EGE Cansen usta dünkü yazısının son sözünü şu cümleyle noktalamıştı:
"Ey küreselleşme, sen nelere kádirsin!"
Bunun nedenini de Türk ekonomisinin gösterdiği yüksek performans oluşturuyordu.
Nitekim Cansen de diğer tüm nesnel gözlemciler gibi, milli gelirin ilk üç ayda ve denetimli enflasyon altında yüzde 6,8 artmasını "bundan iyisi can sağlığı" diye yorumlamıştı.
İktisat uzmanı daha sonra da bu büyük başarıyı iki temel öğeyle açıklıyordu.
Bir; doğrudan yabancı sermaye girişlerindeki olağanüstü bir artış gerçekleşmiştir.
İki, yüksek verimli sanayi üretimiyle, yine yüksek fiyatlı mal ihracatı sürmektedir.

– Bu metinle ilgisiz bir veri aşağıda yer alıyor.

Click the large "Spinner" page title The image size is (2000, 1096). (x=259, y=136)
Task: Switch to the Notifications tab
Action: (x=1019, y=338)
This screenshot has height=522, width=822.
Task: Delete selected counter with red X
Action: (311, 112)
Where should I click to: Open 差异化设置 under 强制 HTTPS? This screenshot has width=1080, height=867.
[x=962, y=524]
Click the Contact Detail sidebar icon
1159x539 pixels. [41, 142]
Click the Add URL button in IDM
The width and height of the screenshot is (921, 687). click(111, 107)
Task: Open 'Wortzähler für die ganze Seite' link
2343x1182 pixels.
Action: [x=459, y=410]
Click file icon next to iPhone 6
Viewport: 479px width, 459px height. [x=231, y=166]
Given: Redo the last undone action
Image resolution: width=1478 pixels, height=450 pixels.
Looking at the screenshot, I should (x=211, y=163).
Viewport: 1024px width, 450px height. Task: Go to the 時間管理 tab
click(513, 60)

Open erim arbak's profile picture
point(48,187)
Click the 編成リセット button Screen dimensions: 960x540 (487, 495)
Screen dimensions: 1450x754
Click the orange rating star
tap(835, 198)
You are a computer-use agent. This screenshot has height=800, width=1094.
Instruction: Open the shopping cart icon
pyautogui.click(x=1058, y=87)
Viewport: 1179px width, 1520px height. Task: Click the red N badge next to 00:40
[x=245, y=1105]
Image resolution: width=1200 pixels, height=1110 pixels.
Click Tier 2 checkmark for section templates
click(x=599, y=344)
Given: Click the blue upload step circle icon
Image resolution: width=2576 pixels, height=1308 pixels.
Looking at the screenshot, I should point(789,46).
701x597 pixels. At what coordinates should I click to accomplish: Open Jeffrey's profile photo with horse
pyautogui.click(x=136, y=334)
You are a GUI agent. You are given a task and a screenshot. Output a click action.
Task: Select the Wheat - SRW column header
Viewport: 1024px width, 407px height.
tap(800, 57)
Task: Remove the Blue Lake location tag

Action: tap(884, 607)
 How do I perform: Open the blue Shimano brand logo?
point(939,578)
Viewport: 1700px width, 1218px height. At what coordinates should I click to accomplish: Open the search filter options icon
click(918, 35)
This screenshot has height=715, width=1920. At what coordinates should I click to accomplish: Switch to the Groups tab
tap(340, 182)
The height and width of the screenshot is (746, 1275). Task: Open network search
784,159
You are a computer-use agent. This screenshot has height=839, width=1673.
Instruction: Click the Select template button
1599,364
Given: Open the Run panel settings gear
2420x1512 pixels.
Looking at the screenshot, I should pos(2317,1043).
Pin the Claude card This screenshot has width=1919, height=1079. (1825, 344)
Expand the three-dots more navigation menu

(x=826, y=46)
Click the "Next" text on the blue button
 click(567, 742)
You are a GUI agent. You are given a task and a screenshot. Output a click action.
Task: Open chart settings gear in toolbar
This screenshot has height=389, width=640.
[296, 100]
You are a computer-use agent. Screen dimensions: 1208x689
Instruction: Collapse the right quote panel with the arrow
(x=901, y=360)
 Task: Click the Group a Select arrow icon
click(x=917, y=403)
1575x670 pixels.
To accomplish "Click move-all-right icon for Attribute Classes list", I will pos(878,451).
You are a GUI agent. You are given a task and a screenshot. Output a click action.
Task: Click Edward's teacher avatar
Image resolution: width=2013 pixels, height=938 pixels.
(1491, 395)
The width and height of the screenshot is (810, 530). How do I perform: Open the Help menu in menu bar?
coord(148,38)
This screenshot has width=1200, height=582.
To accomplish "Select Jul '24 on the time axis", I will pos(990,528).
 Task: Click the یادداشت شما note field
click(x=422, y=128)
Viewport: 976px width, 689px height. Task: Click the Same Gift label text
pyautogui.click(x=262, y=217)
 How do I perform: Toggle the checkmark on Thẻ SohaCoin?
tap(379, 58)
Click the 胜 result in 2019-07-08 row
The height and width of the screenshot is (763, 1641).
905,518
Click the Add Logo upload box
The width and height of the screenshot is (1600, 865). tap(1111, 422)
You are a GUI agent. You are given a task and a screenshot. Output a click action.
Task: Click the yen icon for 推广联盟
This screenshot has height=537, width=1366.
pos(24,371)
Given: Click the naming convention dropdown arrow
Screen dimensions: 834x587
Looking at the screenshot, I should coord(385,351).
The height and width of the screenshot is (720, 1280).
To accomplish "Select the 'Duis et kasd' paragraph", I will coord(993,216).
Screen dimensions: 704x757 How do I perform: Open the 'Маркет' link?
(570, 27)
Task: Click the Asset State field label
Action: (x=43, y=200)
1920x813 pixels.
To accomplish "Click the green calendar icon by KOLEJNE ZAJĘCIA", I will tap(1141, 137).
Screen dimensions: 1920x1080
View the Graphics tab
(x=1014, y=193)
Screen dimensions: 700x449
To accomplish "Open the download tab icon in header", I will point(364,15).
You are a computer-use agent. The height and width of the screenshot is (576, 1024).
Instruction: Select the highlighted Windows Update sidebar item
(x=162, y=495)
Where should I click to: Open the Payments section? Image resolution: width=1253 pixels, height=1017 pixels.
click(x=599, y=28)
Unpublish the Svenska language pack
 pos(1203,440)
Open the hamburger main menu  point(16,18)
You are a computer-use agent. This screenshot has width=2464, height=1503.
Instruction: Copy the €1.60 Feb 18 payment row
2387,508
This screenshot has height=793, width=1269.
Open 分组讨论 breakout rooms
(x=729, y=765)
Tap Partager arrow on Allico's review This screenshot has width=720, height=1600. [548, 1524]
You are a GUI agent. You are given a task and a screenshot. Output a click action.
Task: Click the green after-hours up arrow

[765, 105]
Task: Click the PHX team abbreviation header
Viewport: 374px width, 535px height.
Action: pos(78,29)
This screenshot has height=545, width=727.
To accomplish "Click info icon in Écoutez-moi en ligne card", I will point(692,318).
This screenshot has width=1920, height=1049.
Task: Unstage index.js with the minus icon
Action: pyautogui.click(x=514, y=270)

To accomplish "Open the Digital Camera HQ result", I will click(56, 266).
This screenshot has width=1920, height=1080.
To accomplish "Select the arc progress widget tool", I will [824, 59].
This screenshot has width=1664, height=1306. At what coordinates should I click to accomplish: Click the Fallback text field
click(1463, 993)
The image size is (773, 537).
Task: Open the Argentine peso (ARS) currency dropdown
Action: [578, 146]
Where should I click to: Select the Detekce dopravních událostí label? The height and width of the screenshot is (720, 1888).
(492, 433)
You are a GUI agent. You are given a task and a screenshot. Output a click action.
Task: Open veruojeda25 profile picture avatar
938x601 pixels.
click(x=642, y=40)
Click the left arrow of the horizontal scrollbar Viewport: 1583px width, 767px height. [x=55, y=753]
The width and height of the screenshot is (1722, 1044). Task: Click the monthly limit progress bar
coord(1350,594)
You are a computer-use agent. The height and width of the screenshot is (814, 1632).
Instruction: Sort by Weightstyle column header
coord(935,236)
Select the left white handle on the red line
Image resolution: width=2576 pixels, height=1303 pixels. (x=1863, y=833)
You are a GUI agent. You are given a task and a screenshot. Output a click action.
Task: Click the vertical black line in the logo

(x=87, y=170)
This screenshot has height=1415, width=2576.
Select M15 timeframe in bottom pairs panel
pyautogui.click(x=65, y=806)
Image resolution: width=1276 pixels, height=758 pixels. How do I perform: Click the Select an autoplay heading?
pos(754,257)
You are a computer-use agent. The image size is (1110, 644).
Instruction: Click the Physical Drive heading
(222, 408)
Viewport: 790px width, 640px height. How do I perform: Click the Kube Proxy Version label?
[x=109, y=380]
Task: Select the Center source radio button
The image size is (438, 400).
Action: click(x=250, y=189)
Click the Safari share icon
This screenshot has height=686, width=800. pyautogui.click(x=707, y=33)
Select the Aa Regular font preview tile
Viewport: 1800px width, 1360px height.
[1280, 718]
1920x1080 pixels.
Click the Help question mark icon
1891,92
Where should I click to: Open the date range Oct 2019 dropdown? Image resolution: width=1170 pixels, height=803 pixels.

Ve şimdi gel de, can-ı yürekten bir "ey küreselleşme, sen nelere kádirsin" deme!
* * *
EVET evet, zira sorarım size, eğer "ulusalcı-kuvvacı" taifenin ha bire küfrettiği şu küreselleşme olmasaydı, "doğrudan yabancı sermaye" böyle oluk oluk akacak mıydı?
Örneğin Hollanda ING’si, ilk kelimesi "ordu"yla başlamasına rağmen TSK bankası olmadığına inanmamız istenen OYAKBANK’a 2,7 milyar trink doları bastıracak mıydı?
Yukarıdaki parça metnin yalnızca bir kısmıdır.